Unfortunately, what could be considered a small glitch on Amazon’s side can result in a nightmare come true for DevOps and IT Managers. The situation can easily become more complicated when high-visibility websites and companies (think Quora) suddenly go down due to an outage, and those responsible for their cloud start thinking about moving solution providers or wasting time and money chasing their tails.
At Newvem Analytics we’ve monitored hundreds of Amazon Cloud accounts — some of which were affected by both the April 2011 outage and last week’s AWS outage. By monitoring our user’s AWS usage we’ve discovered that more than 35% of our beta partners are operating a cloud that is highly vulnerable to an outage.
But it doesn’t need to be this way.
The good news is that you don’t need to be an Amazon AWS guru to protect your cloud from a potential outage. Our analytics team has put together this list of five must-do business practices to make an AWS cloud better protected from service outages.
1. Take advantage of multiple availability zones when using elastic load balancing. Load balancing your application’s incoming traffic between multiple instances makes it more fault-tolerant.
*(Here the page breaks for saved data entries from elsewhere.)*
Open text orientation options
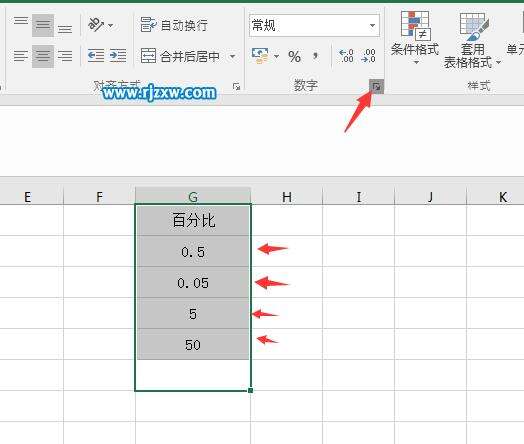 tap(100, 25)
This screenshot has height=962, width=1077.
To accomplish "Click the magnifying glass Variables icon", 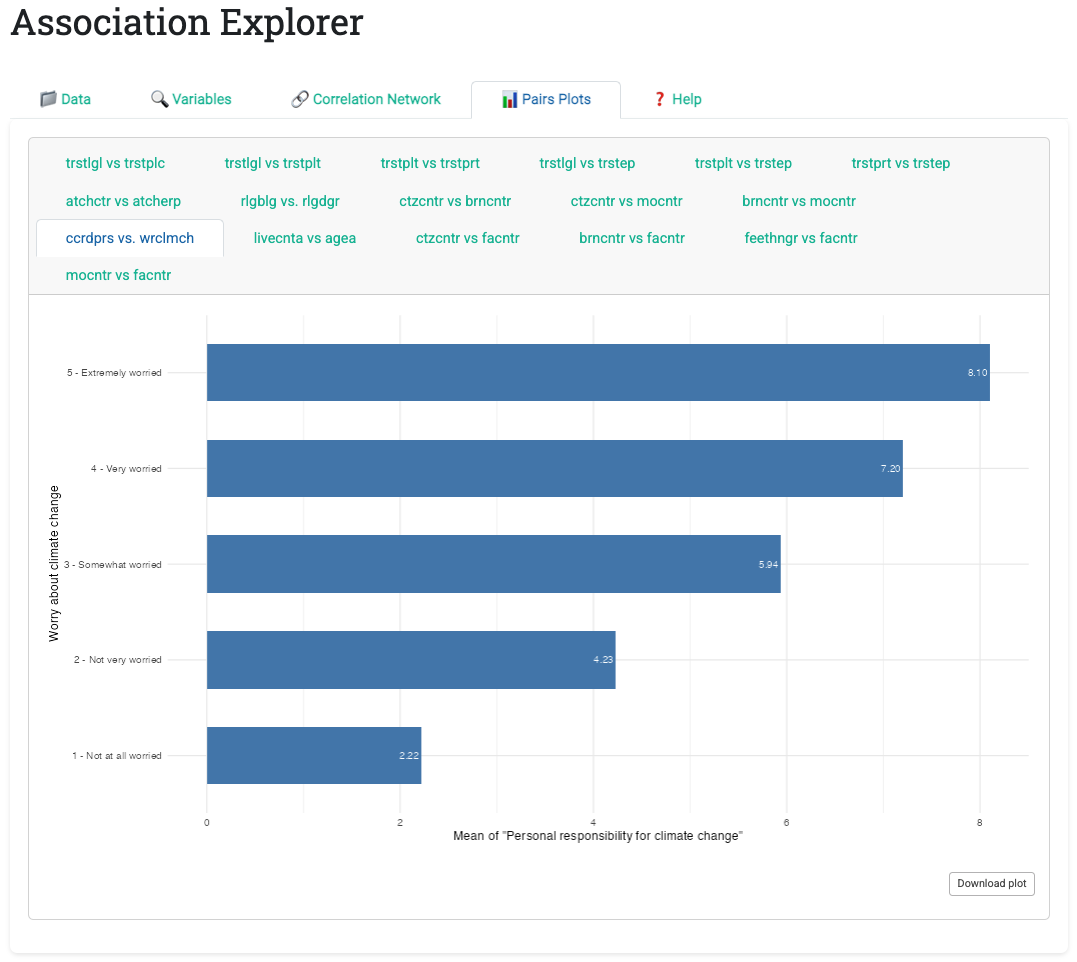I will pyautogui.click(x=159, y=99).
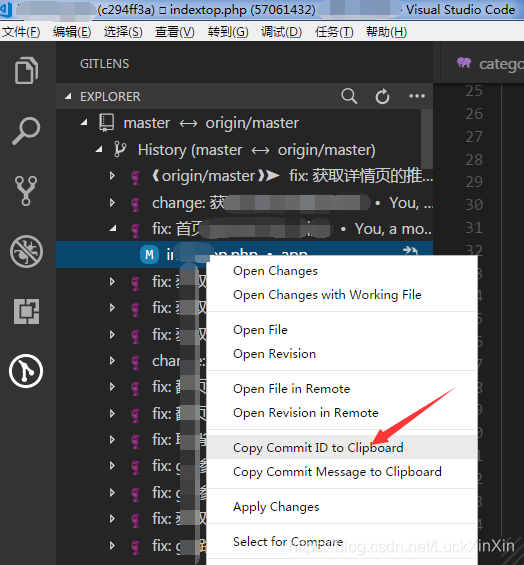Open the Debug view icon
The width and height of the screenshot is (524, 565).
(x=26, y=251)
In addition, you can further enhance fault tolerance by enabling elastic load balancing (ELB) across multiple availability zones. In the event that one availability zone goes down, the ELB will still ensure uptime by distributing traffic across the instances on the other availability zones.
2. Be aware of unhealthy instances behind ELBs. Unhealthy instances do not receive traffic from ELBs. This means that even if you have enough instances behind an ELB (even across multiple availability zones), an unhealthy instance will not receive traffic at all.
3. Maintain timely snapshots of your EBSs. In the case that an outage damages an EBS volume, a user can recreate the volume from a snapshot, in the same state as the time of the snapshot. If the availability zone where the EBS was active remains down for a long time, the user can provision an EBS volume from a snapshot in another availability zone. Volumes are tied to availability zones, but snapshots are tied only to the region. In case your volumes are unavailable in one availability zone, you can restore the last saved snapshot onto another availability zone.
4. Keep critical data copies off the AWS Cloud. It’s very important to keep offsite copies of critical data. We’d also suggest that you consider a third-party offsite service to back up your data. However, use caution here, as some of these services may actually run on top of AWS.
5. Use an external tool to monitor your system. AWS CloudWatch is a handy service to monitor your AWS resources, yet the level of interdependency of AWS services isn’t always clear — in other words, it may not be reliable in the event of an outage. For this reason, while CloudWatch can be your routine monitoring system for AWS, you should consider an external monitoring system, separate from AWS, which will alert you of an outage independently.
There are many tools and best practices that can help increase your chances of uptime during an AWS outage. These are simple steps that you can take to protect your data and enhance its chances of surviving in the event of an outage.
While these are valuable tips to help you survive an outage, they are just a seed to planning for disaster recovery and are certainly not a guarantee that your cloud will still function after the outage.